Police in the German city of Munich reopened two train stations early Friday as authorities continued to investigate an alleged New Year's Eve terror plot by ISIS suicide bombers.
Munich police president Hubertus Andrae said German authorities had been tipped off by a foreign intelligence service that ISIS was planning attacks with five to seven suicide bombers, the German news agency dpa reported. Andrae said so far there hadn't been any arrests. Some local media outlets reported that the French intelligence service had alerted their German counterparts to the possible attack.
Bavarian state television reported that the suspected would-be bombers were seven Iraqi nationals who resided in Munich and are known to German authorities by name.
"I believe this decision was right because I think we cannot
take unnecessary risks when we are dealing with such concrete
threats, concrete locations, and a concrete time,'' Bavaria's Interior Minister Joachim Herrmann told reporters.
Authorities first alerted citizens to the "serious, imminent" threat approximately 80 minutes before midnight in the city of 1.3 million. A Facebook message from the Munich police said that according to "serious information, there will be an attack tonight."
Munich's main train station was evacuated, as was a second train station in the western Pasing neighborhood, and New Year's revelers were warned to stay away from large crowds.
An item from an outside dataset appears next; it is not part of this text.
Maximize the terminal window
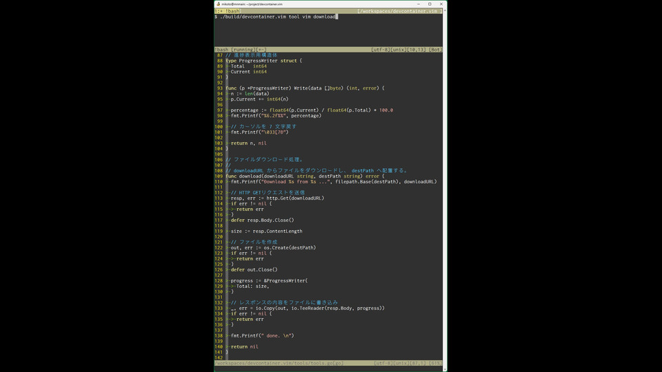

Dpa reported massive delays in the city's public transportation system after the closure of both stations.
Despite the threat, the city's New Year's Eve celebrations went on as usual, as thousands of people were on the streets at midnight to welcome 2016 with fireworks.
"It's just now 2016 and people are celebrating the New Year like nobody seems to know about the terrorist warning," Torben Ostermann, a German journalist in Munich, told Sky News. "There is nobody in the main station at the moment, but the atmosphere in Munich is like a normal New Year. It's a bit weird though that we have a terrorist warning and people are firing off their fireworks."
Elsewhere in Germany, a firework display in Berlin went ahead as planned. Police in the capital searched revelers who wanted to ring in the New Year at the Bradenburg Gate and prevented people with large bags from entering the area, according to DW.com.
Cities across Europe have been on edge since a November terror attack in Paris killed 130 people.
A few days after the Paris attack, a soccer stadium in Hannover in central Germany was evacuated after a terror threat against a friendly match between Germany and the Netherlands. The authorities never reported any findings of explosives or concrete attack plans.
The Associated Press contributed to this report.